Healthy eating messages are getting across to people in Scotland, according to a report.
More people are eating five portions of fruit and vegetables each day
The NHS Health Scotland study said 59% of the population know they should eat five portions of fruit and vegetables a day - three times the 1996 figure.
A growing number of those questioned also thought they could influence their own risk of getting killer diseases like cancer and heart disease.
But only 40% of Scots were meeting the weekly target for exercise.
It is recommended that people should have 30 minutes of moderate activity most days of the week.
The study found that people tended to over-estimate the amount of exercise needed to keep healthy.
There was also confusion over drink levels, with a third of adults unaware of the recommended weekly alcohol limit.
The annual Health Education Population Survey (HEPS), which began in 1996, monitors the impact of health education and communications activities in Scotland.
The 2003 study pointed to a continuing gap between the health prospects of those in the country's richest and poorest communities.
However, NHS Health Scotland said there were signs of a cultural shift away from the Rab C Nesbitt stereotype of the fatalistic Scot with no interest in his health.
The number of people who felt they could influence their own health had risen by 3% to 79% over the last seven years.

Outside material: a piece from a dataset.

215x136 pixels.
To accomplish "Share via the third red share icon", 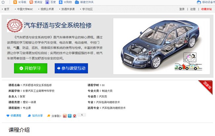I will tap(74, 116).
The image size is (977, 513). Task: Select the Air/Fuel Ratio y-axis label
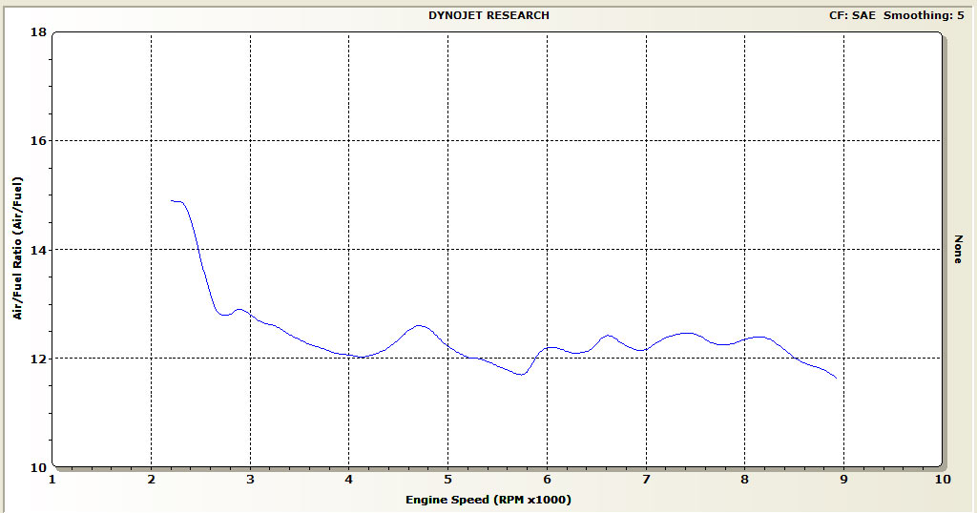[x=18, y=249]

Some 94% of adults believe they can reduce their risk of getting cancer, while 80% thought they could reduce the risk of getting coronary heart disease and HIV.
Three quarters of regular smokers said they wanted to cut down or quit.
Visiting the dentist
The number of people who are putting advice about eating five portions of fruit and vegetables a day into practice rose by 10% to 30% in 2003.
The number of mothers breastfeeding has risen from 55% in 1996 to 63% in 2003, and there has also been an increase in the number of adults visiting the dentist.
Health Minister Andy Kerr said: "These new figures give us grounds for optimism - people in Scotland do want a healthier life for themselves and their families.
"Some messages are certainly getting across and there are now high levels of motivation and knowledge in most health areas.
"While not every statistic is good news, both the positive and the negative will inform future policy on how best to direct future communication."